• Stored data
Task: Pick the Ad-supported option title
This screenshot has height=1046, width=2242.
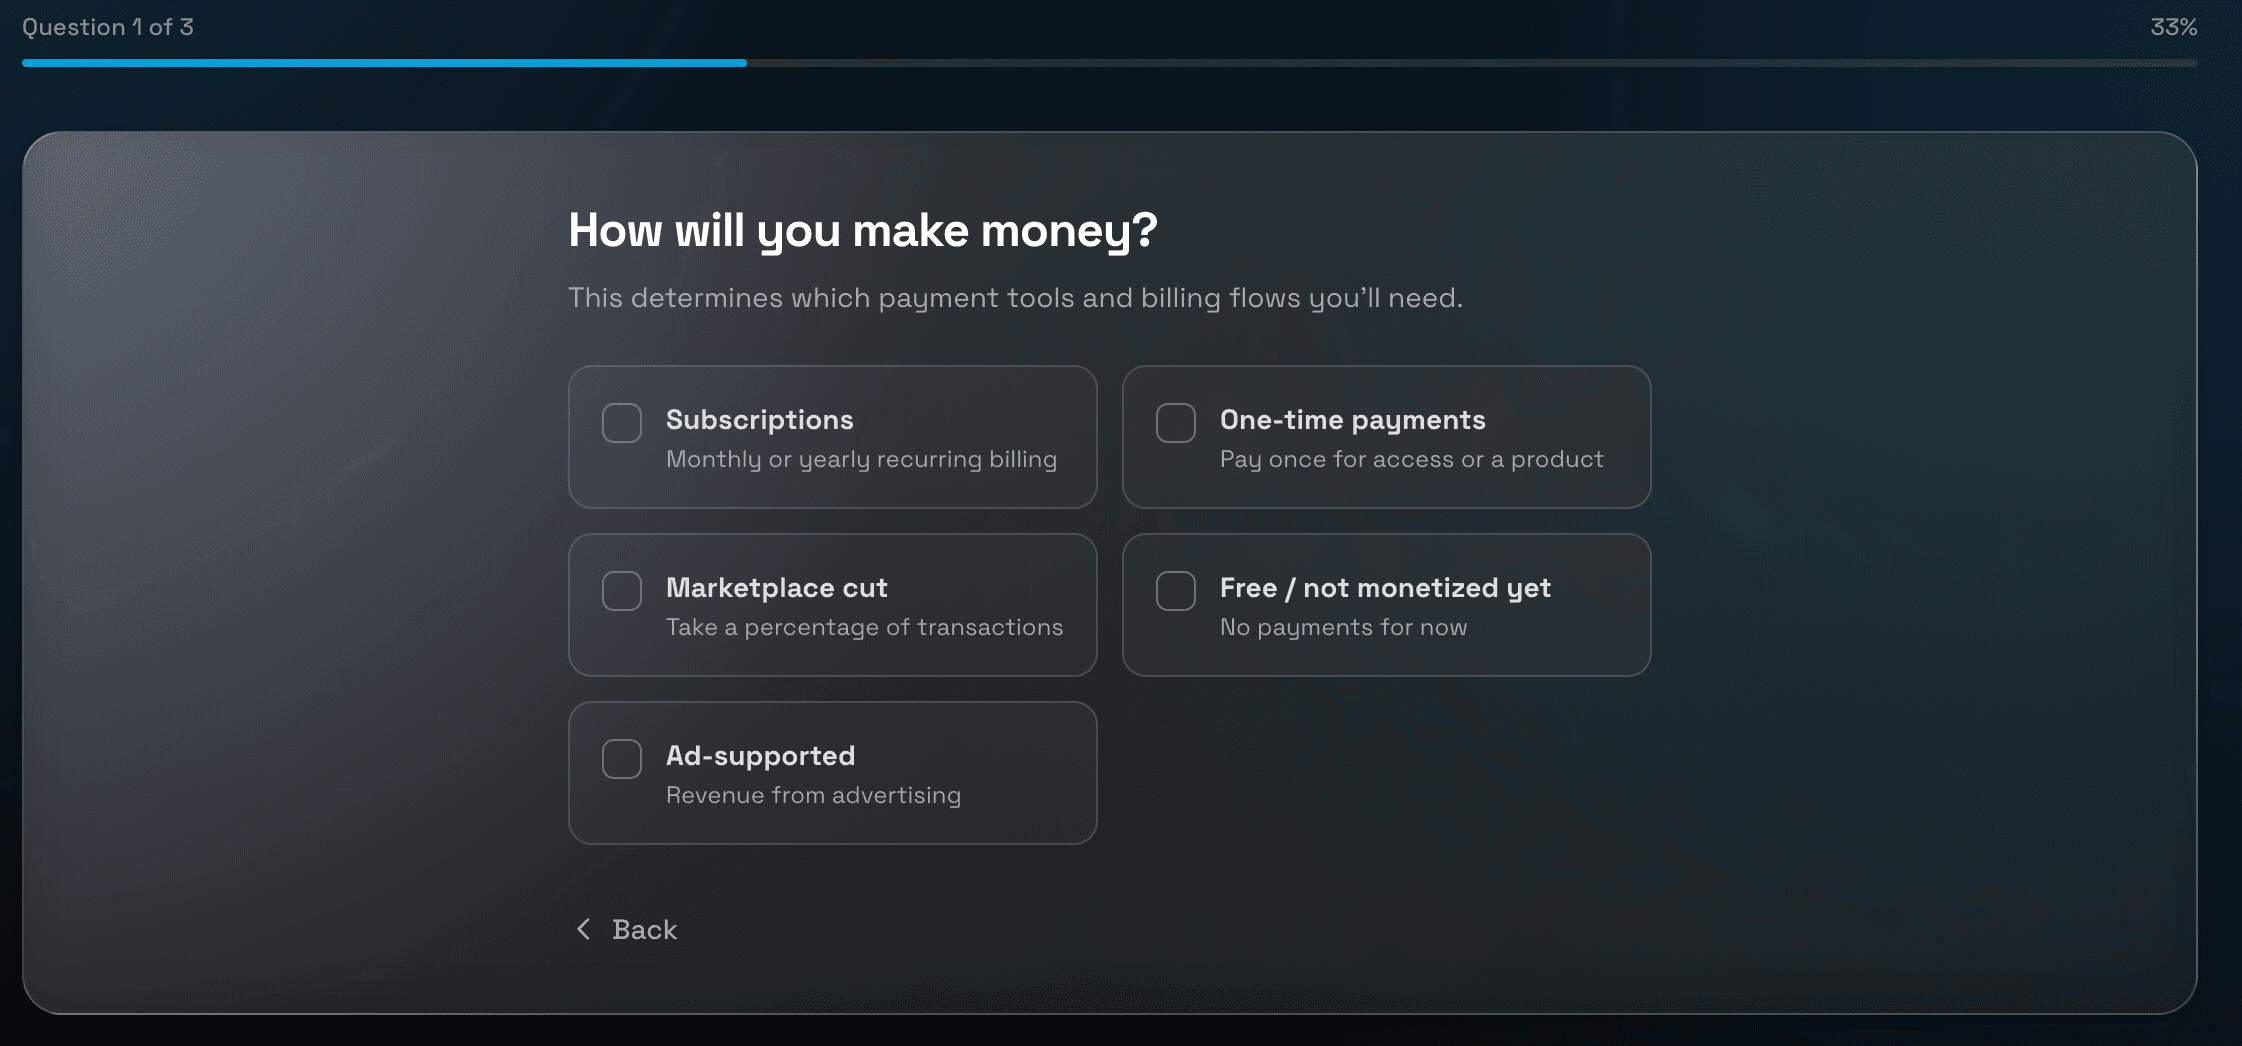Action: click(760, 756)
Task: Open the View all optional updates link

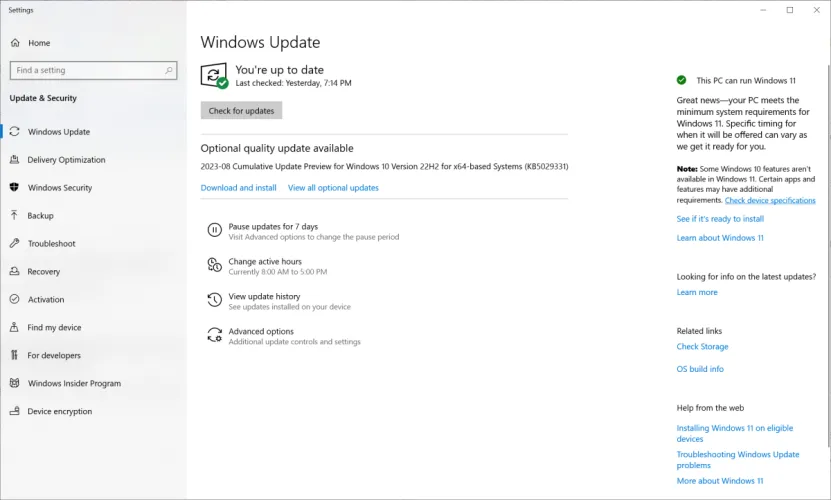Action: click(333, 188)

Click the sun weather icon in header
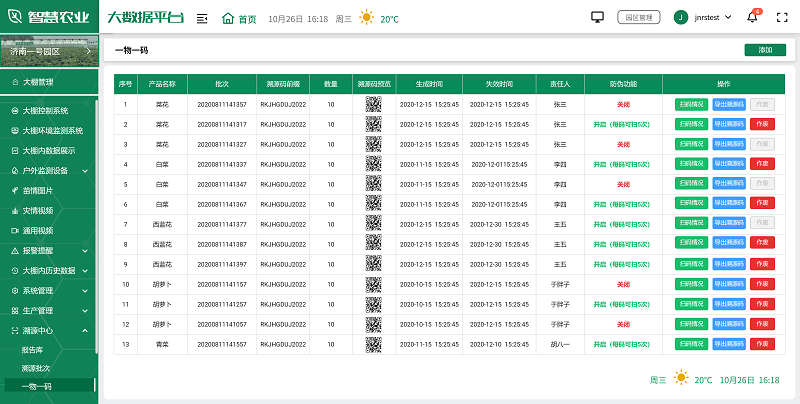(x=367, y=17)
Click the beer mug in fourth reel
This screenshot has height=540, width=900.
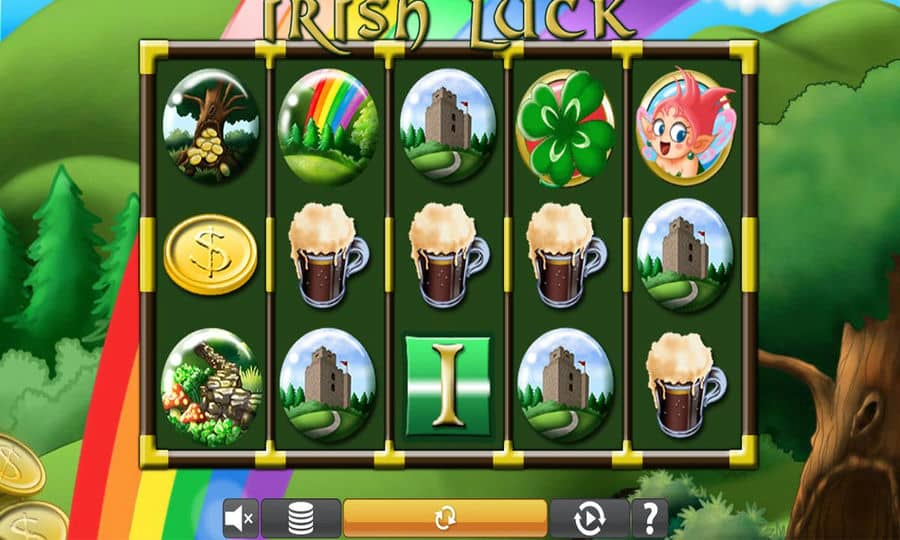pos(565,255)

• Assignment
Every line from the one bearing "Click the beer mug in fourth reel" through the end of the data above must be output exactly, and no picture may appear.

• Exercise answer
Click the beer mug in fourth reel
This screenshot has height=540, width=900.
pos(565,255)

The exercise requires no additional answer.